None of those surveyed was rescued as a result of their interactions with health care personnel.
Dr. Jeff Barrows, an Ohio obstetrician and gynecologist who has trained health care professionals in signs of trafficking since 2006, said he too missed signs early in his career.
One patient, a 19-year-old woman, told him she'd been with more than 500 sexual partners.
Barrows said he wrote the woman off as promiscuous, not asking further questions.
"Those biases can cause us to jump to conclusions or assumptions before we really should," Barrows said. "So we will misclassify."
Emergency room workers and other practitioners can be in the unique position of seeing a person one on one, or even seeing physical effects of trafficking, such as pimp tattoos or cigarette burns.
"I think they come away thinking something very weird is going on but 'I don't know what it is,' " Barrows said. "You can't know what it is if you haven't had the category for it created in your mind."
The Department of Health and Human Services launched a pilot program last year to train health care workers to identify victims of human trafficking. Training sessions were held in Williston and New Town, N.D., in September, along with much larger cities Atlanta, Boston, Houston and Oakland, Calif.
"We have a problem," Barrows told health care workers in New Town. "We have a majority of these victims that come in contact with us and we're missing them. That's horrific."
A victim's perpetrator may insist on coming into the exam room with her, providers learn, and the victim herself may be overly submissive. She may not know her address, or even what city she's in, as the stops on a pimp's circuit begin to bleed together.
In Williston, Mercy Medical Center CEO Matt Grimshaw said the hospital has not confirmed any of its patients were victims of human trafficking, but hospital officials felt it was important to receive the training on identifying victims.
"If there can be one safe haven for somebody who's in that situation to quietly reach out for help," he said, "it may be when they're in a hospital or they're in a clinic receiving treatment."
Mark Bekkedahl, director of mission at Mercy Medical Center, said some of the red flags -- like a patient not knowing her address -- would not necessarily indicate trafficking in Williston, where a high percentage of the population is transient.
"I think the training heightened our sensitivity to take a step back and ask that question, 'Is this just weird because it's Williston, or is there something going on?' "
'The head of the monster'
While training is underway in various sectors, many say the general public, with more eyes than any one company or police department, is what really needs education.
"They see a lot more than we do," McKenzie County sheriff's Deputy Troy White Owl said.
About half of states require signs bearing the National Human Trafficking Resource Center hotline number be posted in certain places, according to Polaris, a national anti-trafficking organization that runs the hotline.

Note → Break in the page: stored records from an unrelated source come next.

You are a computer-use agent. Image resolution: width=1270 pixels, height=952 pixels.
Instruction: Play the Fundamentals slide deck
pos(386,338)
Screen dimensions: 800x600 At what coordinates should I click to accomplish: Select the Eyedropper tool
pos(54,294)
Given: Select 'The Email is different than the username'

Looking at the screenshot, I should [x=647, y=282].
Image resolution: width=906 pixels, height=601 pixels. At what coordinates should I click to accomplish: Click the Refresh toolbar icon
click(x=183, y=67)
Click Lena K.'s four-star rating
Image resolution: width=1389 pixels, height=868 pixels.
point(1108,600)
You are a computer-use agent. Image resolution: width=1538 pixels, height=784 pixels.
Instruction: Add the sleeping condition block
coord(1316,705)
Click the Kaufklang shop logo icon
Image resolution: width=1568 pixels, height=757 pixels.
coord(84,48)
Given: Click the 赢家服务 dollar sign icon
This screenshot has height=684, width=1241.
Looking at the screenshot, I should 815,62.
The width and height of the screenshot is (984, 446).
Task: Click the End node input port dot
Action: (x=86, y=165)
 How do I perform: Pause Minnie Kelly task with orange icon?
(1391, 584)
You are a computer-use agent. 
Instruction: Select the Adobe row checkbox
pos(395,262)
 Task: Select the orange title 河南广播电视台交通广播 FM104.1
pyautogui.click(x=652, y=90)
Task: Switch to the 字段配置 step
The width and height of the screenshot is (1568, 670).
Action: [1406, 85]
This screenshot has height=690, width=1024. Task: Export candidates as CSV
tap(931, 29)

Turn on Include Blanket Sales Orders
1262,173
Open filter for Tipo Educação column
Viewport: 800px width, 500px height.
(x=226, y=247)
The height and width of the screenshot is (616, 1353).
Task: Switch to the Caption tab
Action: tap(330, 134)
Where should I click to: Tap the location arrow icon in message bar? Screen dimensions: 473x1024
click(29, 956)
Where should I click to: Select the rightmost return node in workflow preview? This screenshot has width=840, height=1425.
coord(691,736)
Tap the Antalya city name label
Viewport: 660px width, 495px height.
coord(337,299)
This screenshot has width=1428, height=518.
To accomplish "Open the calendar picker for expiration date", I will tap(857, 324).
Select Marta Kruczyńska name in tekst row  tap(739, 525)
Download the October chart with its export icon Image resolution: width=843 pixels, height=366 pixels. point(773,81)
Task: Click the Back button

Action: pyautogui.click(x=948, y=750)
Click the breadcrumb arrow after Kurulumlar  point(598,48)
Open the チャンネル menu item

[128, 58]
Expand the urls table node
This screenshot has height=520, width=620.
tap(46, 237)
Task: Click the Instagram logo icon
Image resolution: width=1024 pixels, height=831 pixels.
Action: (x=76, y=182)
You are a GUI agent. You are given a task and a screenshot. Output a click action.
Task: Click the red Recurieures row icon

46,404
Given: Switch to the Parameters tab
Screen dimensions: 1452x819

In Texas, for example, bars must post it.
One proposed law for this legislative session requires the signs in North Dakota's rest stops and hospitals.
Officers, meanwhile, are recording any incidents so if a case is being built down the road, investigators can look at history and see any other interactions with a trafficker or victim, be it a traffic stop or an arrest.
Dickinson police Det. Sgt. Kylan Klauzer said officers there are learning to look a little closer, like inside the car at a traffic stop.
"You got a car and you got one guy and three girls, and maybe they're from out of state and their stories don't match up completely as to why they're here," he said. "Through the course of those types of things, you can figure out that OK, well maybe they're up here for prostitution."
At weekly intelligence meetings across agencies, Klauzer said, the names and other details of those incidents are discussed.
"The females' names are important, but you're always trying to look for the head of the monster here," he said, "so who is our person that we maybe believe is bringing them in here?"